(438g) Effect of Furfural, Syringaldehyde and Vanillin on Yeast Growth and Xylitol Biosynthesis

Xylitol is a five carbon sugar alcohol with established
commercial use as an alternative sweetener.  Xylitol can be produced from
hemicellulose hydrolysate, which is a promising raw material source that may
compete with petroleum feedstocks.  However, there are difficulties with
microbiological growth and xylitol biosynthesis on hydrolysate due to the
inhibitors formed from hydrolysis of hemicellulose.  This research focused on
the effect hemicellulose derived inhibitors on xylitol production from xylose
by Candida guilliermondii. 

Experiments were performed in shake flasks and bioreactors
at various pH. Xylitol biosynthesis was measured in the presence of an
inhibitor (furfural, syringaldehyde, or vanillin), under fully aerobic
conditions, and at different cell densities.  The experiments consisted of
microbial growth on a synthetic media containing xylose.  Bioreactor studies included
a batch cell growth phase without inhibitors, followed by a resuspension phase
where lower oxygen was supplied to encourage xylitol synthesis over biomass
synthesis.

We found that pH 5 was optimum for growth and xylitol
production in both shake flask and bioreactor experiments.
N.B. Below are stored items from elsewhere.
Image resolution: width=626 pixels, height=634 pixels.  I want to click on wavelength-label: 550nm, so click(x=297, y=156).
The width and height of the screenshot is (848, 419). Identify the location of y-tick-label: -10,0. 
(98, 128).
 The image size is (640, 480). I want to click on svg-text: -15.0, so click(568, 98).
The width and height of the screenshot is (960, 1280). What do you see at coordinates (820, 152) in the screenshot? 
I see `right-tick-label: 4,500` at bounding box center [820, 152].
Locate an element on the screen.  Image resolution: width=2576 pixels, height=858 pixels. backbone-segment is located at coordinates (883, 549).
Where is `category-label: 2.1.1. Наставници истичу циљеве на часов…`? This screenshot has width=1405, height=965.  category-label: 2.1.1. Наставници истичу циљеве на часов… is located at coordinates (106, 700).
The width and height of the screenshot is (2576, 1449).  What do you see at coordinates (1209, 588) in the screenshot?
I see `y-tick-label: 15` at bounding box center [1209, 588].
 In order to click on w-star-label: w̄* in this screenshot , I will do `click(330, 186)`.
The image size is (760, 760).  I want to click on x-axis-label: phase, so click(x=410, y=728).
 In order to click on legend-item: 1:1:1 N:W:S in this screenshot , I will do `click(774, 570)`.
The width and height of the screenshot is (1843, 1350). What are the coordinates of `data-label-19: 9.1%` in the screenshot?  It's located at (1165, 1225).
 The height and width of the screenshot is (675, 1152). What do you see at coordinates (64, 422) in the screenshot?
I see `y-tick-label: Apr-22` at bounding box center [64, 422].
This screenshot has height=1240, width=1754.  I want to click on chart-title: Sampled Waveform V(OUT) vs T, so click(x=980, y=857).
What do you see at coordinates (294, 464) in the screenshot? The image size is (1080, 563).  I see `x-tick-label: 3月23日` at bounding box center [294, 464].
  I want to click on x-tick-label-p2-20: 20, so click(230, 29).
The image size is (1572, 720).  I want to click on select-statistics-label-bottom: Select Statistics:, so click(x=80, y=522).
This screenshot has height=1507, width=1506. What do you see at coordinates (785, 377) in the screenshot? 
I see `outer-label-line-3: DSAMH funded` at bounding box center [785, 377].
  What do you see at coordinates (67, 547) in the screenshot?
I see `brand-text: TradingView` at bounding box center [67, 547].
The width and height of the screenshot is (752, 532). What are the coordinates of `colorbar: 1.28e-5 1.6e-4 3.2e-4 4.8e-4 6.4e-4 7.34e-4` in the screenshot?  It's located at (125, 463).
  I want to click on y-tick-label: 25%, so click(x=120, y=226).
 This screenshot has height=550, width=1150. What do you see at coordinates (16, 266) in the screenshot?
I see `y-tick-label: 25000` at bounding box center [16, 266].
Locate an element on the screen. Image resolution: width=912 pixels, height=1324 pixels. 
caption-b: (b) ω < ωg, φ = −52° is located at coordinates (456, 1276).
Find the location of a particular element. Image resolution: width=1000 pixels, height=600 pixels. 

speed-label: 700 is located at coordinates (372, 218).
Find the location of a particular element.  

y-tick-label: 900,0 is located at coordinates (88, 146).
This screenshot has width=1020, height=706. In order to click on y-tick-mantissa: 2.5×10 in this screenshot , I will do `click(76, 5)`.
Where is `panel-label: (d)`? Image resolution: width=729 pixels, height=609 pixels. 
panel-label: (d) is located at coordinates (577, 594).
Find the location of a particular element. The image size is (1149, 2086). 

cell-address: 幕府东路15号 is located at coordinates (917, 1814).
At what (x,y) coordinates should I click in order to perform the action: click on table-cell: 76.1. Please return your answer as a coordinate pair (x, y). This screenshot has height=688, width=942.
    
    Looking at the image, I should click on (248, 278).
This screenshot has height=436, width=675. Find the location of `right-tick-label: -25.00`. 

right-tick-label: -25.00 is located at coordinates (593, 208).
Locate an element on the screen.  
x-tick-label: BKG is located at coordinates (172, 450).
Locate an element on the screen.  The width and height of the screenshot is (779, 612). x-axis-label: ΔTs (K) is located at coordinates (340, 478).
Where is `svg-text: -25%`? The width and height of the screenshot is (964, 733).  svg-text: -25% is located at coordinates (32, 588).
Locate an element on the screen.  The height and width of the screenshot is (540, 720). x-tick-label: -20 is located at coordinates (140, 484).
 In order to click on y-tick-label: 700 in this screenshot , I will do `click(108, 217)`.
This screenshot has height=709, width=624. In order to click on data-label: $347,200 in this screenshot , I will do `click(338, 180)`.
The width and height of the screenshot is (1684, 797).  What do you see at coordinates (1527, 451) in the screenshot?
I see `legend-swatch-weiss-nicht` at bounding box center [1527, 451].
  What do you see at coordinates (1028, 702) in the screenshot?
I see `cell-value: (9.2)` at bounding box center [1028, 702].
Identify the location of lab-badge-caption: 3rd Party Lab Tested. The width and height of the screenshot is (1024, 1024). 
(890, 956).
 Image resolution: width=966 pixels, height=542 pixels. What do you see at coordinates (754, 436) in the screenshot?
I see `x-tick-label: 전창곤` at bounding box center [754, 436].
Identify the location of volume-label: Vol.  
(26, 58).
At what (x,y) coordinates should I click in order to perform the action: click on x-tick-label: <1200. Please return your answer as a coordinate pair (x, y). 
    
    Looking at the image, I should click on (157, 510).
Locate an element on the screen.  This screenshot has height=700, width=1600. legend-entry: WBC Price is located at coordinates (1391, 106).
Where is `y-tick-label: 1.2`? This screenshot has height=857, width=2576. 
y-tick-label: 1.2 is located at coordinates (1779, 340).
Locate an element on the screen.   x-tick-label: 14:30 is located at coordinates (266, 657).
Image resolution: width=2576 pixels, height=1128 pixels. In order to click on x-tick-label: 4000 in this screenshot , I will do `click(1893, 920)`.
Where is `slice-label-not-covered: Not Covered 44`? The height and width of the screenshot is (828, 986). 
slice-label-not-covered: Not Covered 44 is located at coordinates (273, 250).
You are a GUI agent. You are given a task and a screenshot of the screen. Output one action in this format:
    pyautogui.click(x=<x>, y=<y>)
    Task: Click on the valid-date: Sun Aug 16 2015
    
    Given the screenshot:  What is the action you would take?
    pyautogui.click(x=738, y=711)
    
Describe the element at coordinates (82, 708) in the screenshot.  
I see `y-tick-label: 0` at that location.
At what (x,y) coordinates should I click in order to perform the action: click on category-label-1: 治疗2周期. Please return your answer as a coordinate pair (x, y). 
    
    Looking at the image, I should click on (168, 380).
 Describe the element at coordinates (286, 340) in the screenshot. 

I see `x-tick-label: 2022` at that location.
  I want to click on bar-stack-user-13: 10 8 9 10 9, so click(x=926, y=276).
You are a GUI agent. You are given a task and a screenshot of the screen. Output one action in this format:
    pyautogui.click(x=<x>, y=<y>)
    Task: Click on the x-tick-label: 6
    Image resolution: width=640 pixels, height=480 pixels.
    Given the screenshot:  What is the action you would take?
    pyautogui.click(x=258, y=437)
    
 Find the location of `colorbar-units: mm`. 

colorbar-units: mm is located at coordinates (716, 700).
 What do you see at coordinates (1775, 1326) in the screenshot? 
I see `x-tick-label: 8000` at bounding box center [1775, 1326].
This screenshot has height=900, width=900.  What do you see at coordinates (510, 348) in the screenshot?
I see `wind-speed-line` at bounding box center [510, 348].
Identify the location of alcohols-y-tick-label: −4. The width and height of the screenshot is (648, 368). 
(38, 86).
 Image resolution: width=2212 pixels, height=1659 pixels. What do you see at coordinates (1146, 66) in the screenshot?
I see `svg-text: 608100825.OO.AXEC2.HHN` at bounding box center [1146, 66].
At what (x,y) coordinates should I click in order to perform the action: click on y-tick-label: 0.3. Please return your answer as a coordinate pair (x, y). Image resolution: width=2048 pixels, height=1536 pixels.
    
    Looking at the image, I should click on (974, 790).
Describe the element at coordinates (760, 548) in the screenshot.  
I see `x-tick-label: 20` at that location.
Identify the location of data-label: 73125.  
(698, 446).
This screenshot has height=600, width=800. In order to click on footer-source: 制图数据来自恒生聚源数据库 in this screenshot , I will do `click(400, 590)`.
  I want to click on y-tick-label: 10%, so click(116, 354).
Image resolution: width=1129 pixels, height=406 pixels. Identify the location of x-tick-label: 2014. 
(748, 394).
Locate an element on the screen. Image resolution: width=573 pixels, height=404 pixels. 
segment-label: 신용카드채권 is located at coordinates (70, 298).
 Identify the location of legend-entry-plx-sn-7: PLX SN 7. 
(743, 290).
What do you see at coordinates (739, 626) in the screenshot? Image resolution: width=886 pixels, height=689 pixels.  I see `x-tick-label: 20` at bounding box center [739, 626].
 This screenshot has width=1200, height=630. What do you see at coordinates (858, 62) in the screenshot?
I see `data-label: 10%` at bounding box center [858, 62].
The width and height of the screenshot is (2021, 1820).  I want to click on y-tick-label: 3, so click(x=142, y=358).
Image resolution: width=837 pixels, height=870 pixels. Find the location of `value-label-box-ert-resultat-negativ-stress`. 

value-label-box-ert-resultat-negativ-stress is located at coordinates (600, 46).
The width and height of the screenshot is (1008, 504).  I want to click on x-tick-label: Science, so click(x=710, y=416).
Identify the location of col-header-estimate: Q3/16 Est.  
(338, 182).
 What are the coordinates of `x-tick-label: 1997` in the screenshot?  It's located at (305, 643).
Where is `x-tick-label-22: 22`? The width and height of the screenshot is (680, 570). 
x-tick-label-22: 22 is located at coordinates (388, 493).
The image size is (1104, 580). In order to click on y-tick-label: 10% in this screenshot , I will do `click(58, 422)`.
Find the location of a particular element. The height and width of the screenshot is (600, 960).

Both the batch and
reactor experiments indicated that the presence of furfural caused a delay in
xylitol biosynthesis.  This delay was approximately 6 hours in bioreactor
experiments and independent of furfural concentration.  The presence of
syringaldehyde also resulted in a delay in xylitol biosynthesis of
approximately six hours, but the presence of vanillin did not cause a delay.

As stated earlier, xylitol is produced under semi-aerobic
conditions.  The experiments conducted here support that finding in that
xylitol was produced more efficiently under semi-aerobic conditions then with
fully aerobic conditions. 

The effect of furfural, vanillin, and syringaldehyde
concentrations on both biomass growth and xylitol biosynthesis were examined in
shake flasks as well as bioreactors.  It was shown that although each inhibitor
had an effect on biomass growth in shake flasks, the degree of increasing
toxicity is vanillin < syringaldehyde < furfural.  This order was also
followed in the case of xylitol biosynthesis in shake flasks.  However the
order is different when the effect on xylitol biosynthesis decoupled from
biomass growth was the focus.  In the order of increasing toxicity, the effect
on xylitol biosynthesis in bioreactor experiments is furfural < vanillin
< syringaldehyde. Cell density was a variable studied in the synthesis of
xylitol.  It was seen in every case that cell density impacted the amount of
inhibitor the cells could tolerate. This suggests that a higher cell density is
preferred for xylitol biosynthesis. 

These findings have
implication for design of processes to use biomass raw material. A high cell
density should be used to lessen toxicity of the inhibitors.  Furthermore, a
higher cell density is more favorable for xylitol production because of lower
oxygen flux.  In cases of low cell density, more oxygen is available for cell
growth as opposed to xylitol biosynthesis. For maximum xylitol production,
biomass growth should be decoupled from xylitol biosynthesis.  Biomass growth
is achieved more efficiently when the cells are fully aerated.  However,
xylitol biosynthesis is favored under semi- aerobic conditions, therefore
resulting in a lesser xylitol yield.  Furthermore, when xylitol biosynthesis is
coupled with biomass growth, not all xylose will be available for xylitol
biosynthesis as some would be utilized for biomass growth.  Another growth
source could be used to establish biomass.  In the presence of furfural and
syringaldehyde, a lag phase of approximately 6 hours was observed.  This lag
phase must considered in the process design.